**Saved entries**
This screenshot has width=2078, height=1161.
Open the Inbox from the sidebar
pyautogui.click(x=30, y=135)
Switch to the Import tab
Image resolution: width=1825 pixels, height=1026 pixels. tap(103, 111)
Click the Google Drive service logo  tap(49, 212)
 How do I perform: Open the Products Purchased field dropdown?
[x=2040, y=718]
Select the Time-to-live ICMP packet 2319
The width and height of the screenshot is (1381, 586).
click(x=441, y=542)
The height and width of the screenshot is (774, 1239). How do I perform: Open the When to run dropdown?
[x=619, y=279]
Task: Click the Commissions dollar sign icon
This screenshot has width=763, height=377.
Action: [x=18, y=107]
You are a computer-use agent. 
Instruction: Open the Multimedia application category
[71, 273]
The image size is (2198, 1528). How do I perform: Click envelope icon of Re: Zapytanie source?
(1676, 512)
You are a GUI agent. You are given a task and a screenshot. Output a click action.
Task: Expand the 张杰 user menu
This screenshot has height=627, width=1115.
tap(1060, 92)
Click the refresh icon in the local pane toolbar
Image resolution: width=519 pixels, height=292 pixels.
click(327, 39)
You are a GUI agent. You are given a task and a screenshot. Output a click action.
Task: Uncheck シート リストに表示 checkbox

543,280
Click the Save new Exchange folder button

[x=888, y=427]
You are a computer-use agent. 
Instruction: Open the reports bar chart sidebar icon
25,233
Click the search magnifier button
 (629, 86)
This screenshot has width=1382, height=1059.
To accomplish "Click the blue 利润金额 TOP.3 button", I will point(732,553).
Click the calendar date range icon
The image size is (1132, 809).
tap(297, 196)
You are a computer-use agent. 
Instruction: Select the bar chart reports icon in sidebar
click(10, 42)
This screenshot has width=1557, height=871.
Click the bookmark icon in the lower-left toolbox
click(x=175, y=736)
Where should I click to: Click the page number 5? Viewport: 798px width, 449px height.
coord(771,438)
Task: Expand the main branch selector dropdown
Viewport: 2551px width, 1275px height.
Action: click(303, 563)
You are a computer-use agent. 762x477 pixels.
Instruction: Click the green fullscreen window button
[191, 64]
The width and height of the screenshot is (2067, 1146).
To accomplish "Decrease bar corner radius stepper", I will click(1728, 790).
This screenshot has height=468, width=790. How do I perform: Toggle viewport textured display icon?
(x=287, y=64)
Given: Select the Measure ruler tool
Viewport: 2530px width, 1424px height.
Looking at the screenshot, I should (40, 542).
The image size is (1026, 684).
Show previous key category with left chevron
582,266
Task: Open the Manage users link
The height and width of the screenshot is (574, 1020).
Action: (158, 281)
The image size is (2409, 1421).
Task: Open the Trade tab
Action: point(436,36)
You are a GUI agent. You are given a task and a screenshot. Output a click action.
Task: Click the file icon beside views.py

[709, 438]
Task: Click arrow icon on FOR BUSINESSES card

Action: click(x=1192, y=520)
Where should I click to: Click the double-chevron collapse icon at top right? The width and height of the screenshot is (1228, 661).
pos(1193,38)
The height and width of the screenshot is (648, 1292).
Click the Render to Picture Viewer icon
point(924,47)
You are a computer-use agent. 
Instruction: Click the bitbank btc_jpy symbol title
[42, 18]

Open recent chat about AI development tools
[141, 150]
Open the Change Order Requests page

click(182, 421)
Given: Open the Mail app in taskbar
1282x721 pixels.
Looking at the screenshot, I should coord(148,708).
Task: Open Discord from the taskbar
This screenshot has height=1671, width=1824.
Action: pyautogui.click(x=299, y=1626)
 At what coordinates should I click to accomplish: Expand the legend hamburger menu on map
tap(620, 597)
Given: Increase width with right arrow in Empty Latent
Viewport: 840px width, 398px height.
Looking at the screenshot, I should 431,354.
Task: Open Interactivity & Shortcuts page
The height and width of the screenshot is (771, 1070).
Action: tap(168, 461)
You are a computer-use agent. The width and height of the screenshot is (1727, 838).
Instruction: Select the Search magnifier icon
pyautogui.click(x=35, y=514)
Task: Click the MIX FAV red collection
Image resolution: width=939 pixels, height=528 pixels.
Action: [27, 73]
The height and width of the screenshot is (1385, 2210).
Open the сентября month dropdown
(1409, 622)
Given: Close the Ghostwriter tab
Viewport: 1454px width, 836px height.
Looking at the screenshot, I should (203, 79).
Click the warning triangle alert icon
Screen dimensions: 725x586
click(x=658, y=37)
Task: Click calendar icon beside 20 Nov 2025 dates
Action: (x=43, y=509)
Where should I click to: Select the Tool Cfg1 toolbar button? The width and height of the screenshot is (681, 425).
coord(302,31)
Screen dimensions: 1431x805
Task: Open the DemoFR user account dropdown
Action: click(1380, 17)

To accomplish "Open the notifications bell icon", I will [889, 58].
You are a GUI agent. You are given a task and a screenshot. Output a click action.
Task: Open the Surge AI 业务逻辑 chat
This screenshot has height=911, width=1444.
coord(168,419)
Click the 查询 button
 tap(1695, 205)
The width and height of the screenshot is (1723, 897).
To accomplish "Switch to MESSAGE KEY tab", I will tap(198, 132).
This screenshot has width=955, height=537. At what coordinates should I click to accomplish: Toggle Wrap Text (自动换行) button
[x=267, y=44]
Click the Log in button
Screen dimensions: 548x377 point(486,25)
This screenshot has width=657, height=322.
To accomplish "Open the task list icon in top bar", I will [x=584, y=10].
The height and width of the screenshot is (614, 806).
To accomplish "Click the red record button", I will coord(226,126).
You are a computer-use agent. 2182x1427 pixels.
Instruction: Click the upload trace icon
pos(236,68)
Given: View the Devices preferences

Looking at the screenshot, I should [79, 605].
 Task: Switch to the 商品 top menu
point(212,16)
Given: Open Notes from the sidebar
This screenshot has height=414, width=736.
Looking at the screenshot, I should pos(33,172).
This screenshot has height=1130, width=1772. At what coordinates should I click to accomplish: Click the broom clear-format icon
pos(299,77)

**PROBLEM TO WORK ON**
Bring together every line in the entries that holds the string "taskbar".

**YOUR RESPONSE**
Given: Open the Mail app in taskbar
Task: Open Discord from the taskbar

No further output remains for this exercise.